Crisis-tested emerging banks offer attractive option

16 Aug, 2010

Emerging market banks, buoyed by robust domestic growth and stress-tested by their own crises a decade ago, could offer investors a viable alternative to Western banks facing headwinds.
-- EM Loan growth, loan-deposit ratios above developed banks
-- Emerging banks less leveraged, more traditional
Lenders in countries ranging from Brazil to Indonesia are arguably in better shape than their western countertparts, and signs are that investors may increasingly look to them to fill their allocations for financials.
"Most EM banks are unlikely to see the stresses you see in Europe and essentially that is because they saw them already in the past," says Gabriel Wallach, chief investment officer for BNP Paribas' 48-billion-euro emerging equity portfolio.
"If you are a global investor you did well if you were overweight EM financials during the crisis. I would continue to overweight them now, relative to developed market banks, because of their capital ratios and growth prospects," Wallach added.
Russia's biggest lender Sberbank, for example, trades at a 2011 price-book of 1.6, with 2011 return-on-equity forecast at 21.5 percent, according to estimates by UBS.
Compare that with European banks. They may be trading much cheaper at an average P/B of 0.9 but ROE is also much lower at 11.4 percent. Spanish bank Santander, for example, has a 2011 P/B of 1.0 and ROE of 11.7 percent.
Western banks have posted forecast-beating results and passed sector-wide stress tests, but must contend with more regulatory scrutiny, anaemic economies and the need to refinance maturing debt.
Emerging banks, on the other hand, are poised to gain from fast economic growth in developing countries. High savings rates and rising bank penetration mean many big EM banks are seeing loans and deposits growing a sharp 15-20 percent a year.
And EM banks' loan-deposit ratios are a healthy 70-80 percent, meaning they can easily fund loans from their deposits.
European banks' loan growth is seen around 5 percent this year but because of the population's low savings level, their loan-to-deposit ratios are a whopping 130 percent.
Investors are taking note.
The MSCI emerging financials index is at a two-year high, up 3 percent in 2010, while global financials are down 2 percent on the year.
UBS analysts recommend staying underweight European banks and told clients in a recent note: "(We) prefer banks in emerging markets...that are better capitalised with strong deposit platforms and superior growth prospects."
They predict emerging banks' return on equity - profits generated on shareholders' investments - at almost 20 percent by 2012, double the ROE forecast for developed world banks.
Their top EM picks included Sberbank, Turkish Akbank, Banco do Brasil, India's Punjab National Bank and also HSBC which derives much of its revenue from the developing world.
BNP's Wallach picked Indian, Indonesian and Brazilian banks as his favourites, citing "super growth and high returns." To be sure, not all emerging banks look great - Hungarian banks, for instance, are unlikely to be on anyone's best-buy lists due to their overexposure to foreign currency loans.
South African and Korean banks' loans outstrip deposits, just as in Europe.
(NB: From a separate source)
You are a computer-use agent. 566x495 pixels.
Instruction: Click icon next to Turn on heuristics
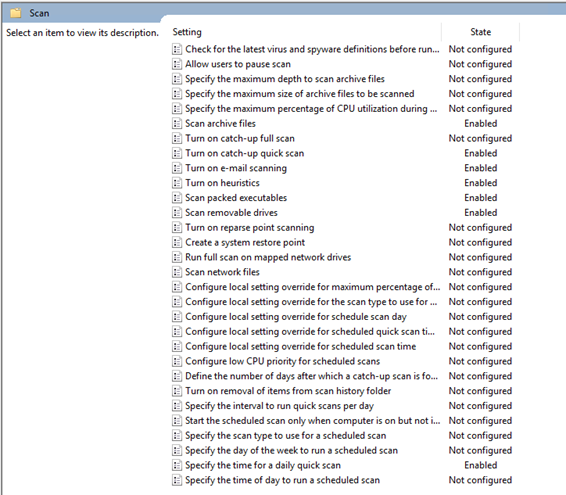point(177,183)
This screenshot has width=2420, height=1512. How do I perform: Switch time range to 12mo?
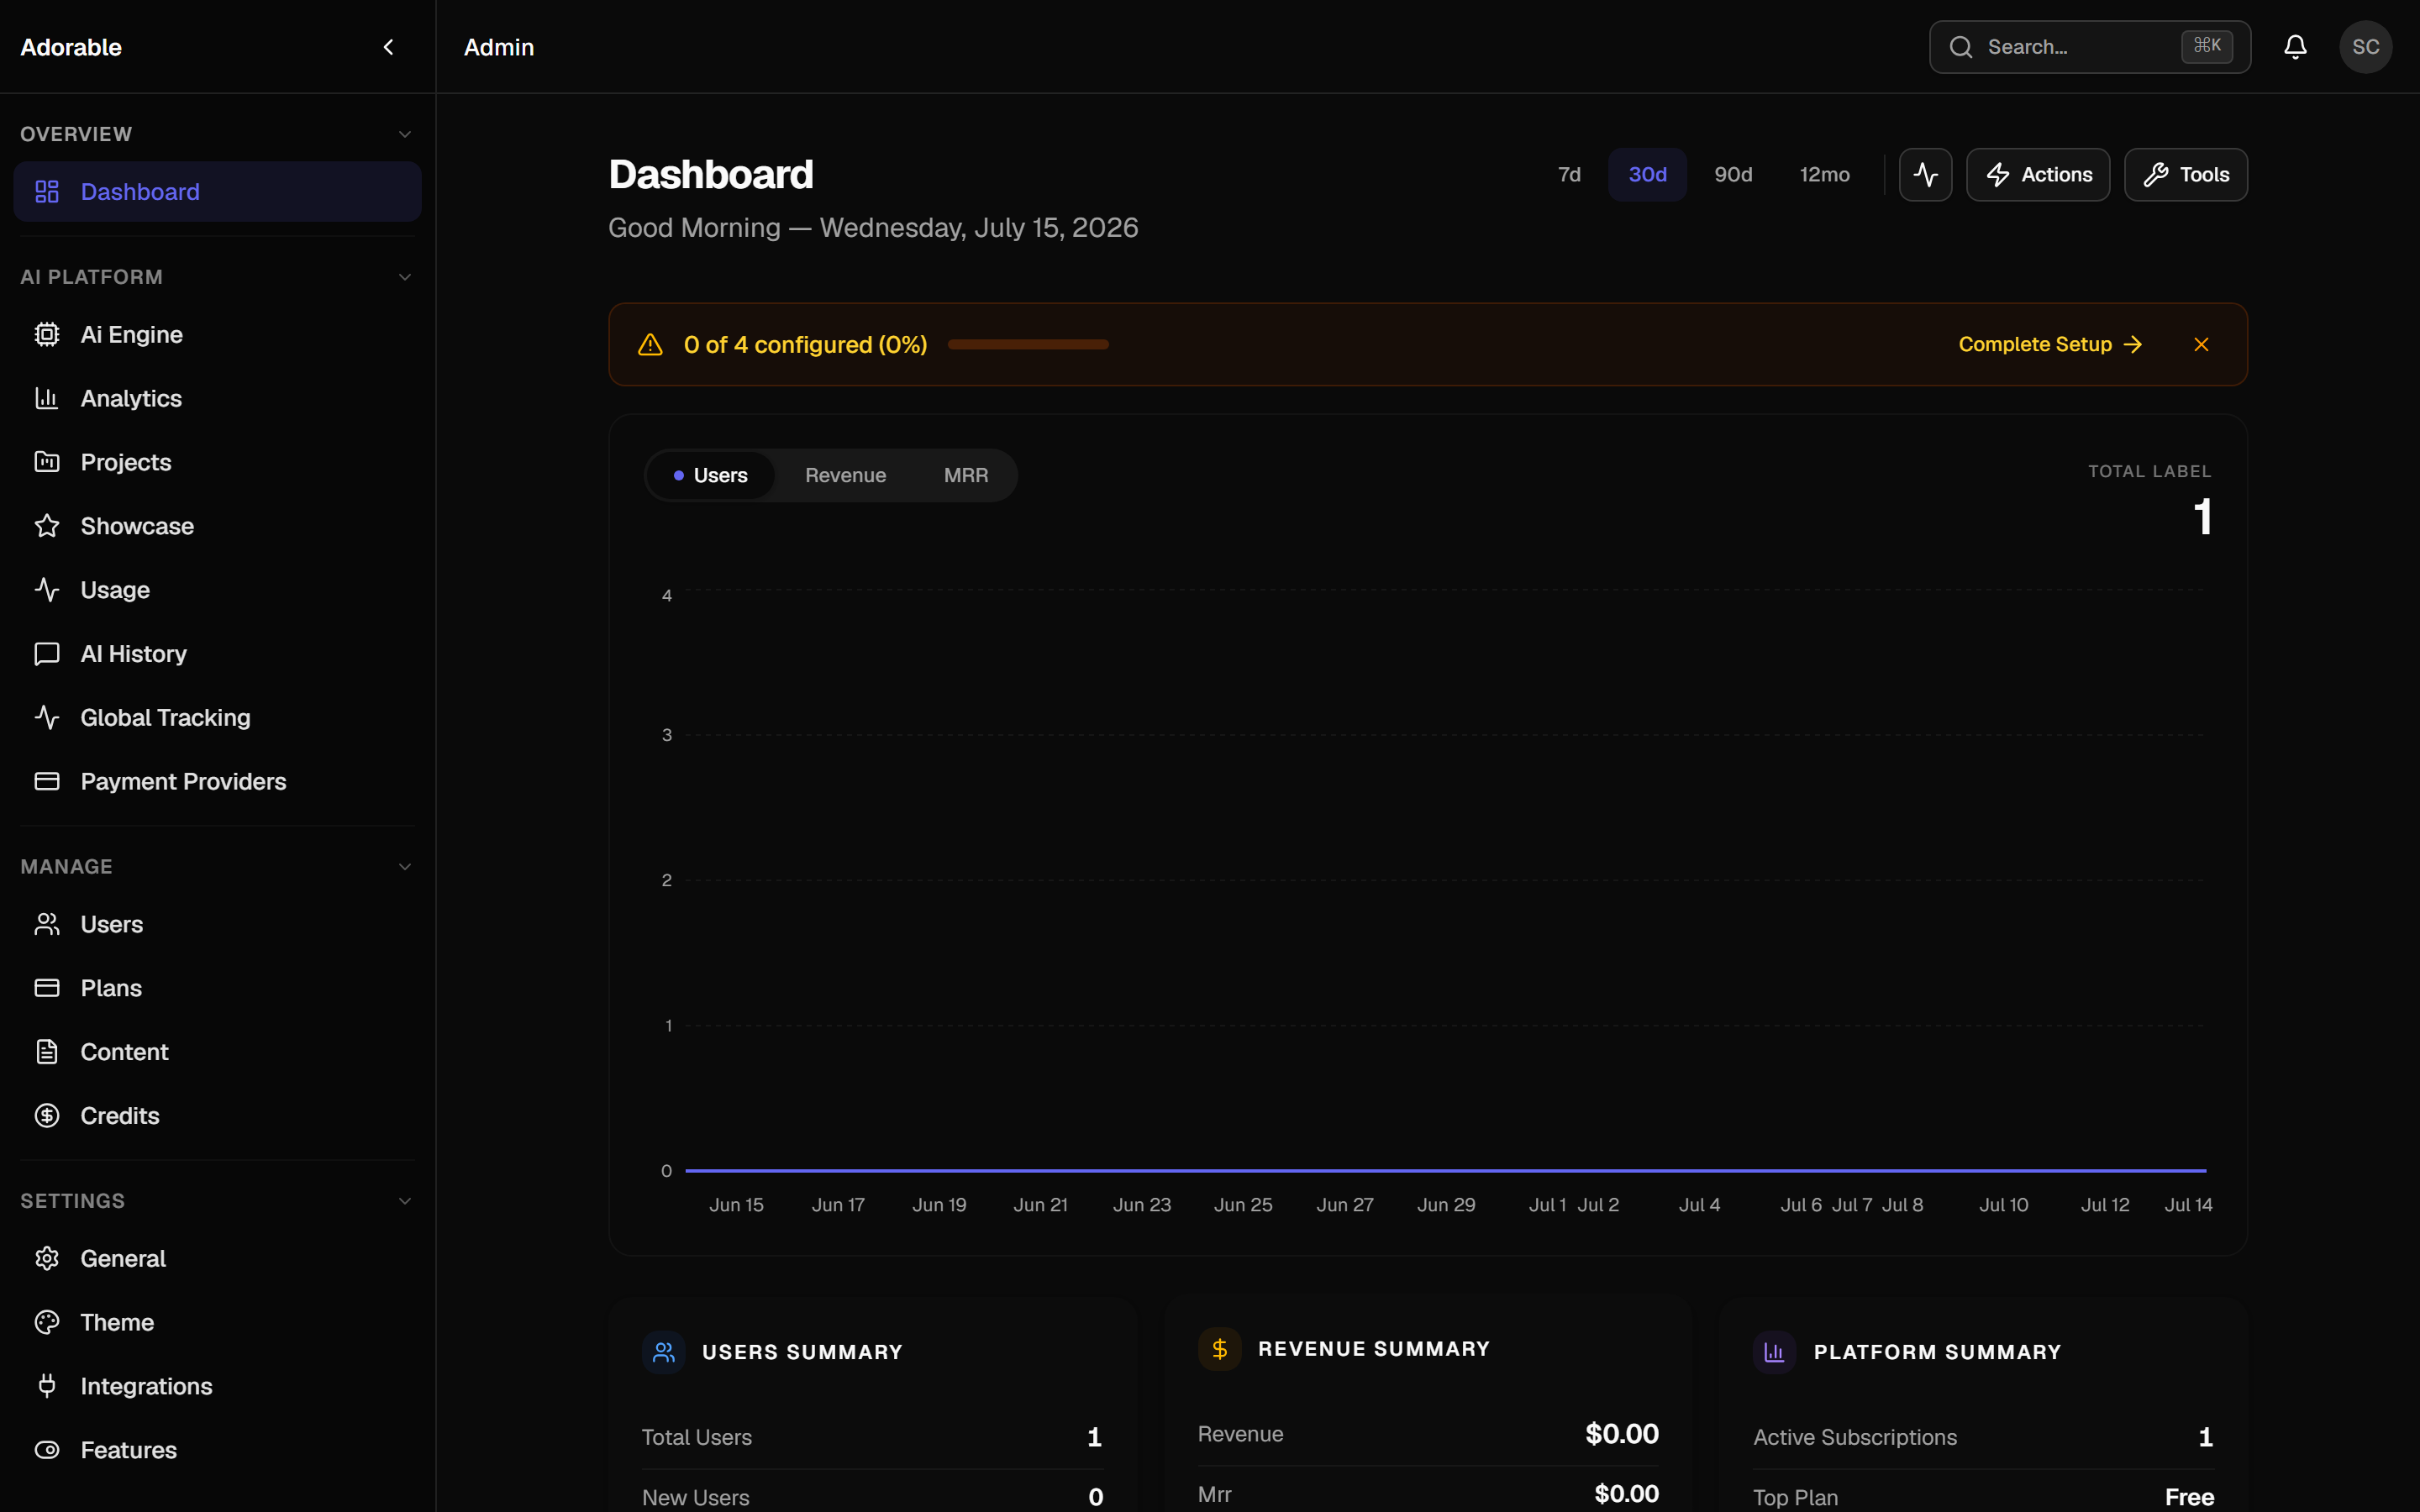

Bad loans at state-run Chinese banks may rise after the recent lending spurt as the economy slows.
But on most metrics, whether loans, deposit growth, return on equity, or debt levels, emerging banks look attractive.
Developing world banks for the most part function like traditional banks, taking deposits and using the cash to lend. US and European banks rely more than emerging market banks do on wholesale borrowing to raise funds. They must soon start raising cash to repay the debt. Moody's says $5 trillion in bank debt will mature in 2010-2012 - $3 trillion of that in Europe - at a time when euro zone and US governments will also be rolling over vast quantities of bonds.
"You do not see the same kind of leverage of the system (in emerging banks) which left banks vulnerable to needing funds from other banks," said Phil Poole, head of macro and investment strategy at HSBC Asset Management in London.
A legacy of past financial crises and banking sector collapses is that emerging market bank capital adequacy ratios - the amount of capital deemed necessary to absorb sudden shocks - tend to be well above the 6 percent stipulated in the recent European stress tests.
Hungarian bank OTP came in at 16.2 percent, for example, and in countries such as Brazil, capital cushions are up to 18 percent.
"Having been burnt 10 years back, few emerging market banks have been affected (by the crisis) this time. EM regulators have operated in environments where they have always assumed stress might come," says James Syme, who runs $1.2 billion in emerging equities at Barings and is overweight the banking sector.
Syme names Indonesia, Turkey and Brazil as examples of countries where banks underwent a total transformation since the devastating emerging market crises between 1997 and 2002.
These relatively higher capital ratios should give emerging banks an edge when new sector regulations come in as the Basel III global banking regulations expected by end-2010, will almost certainly force banks to substantially raise capital buffers.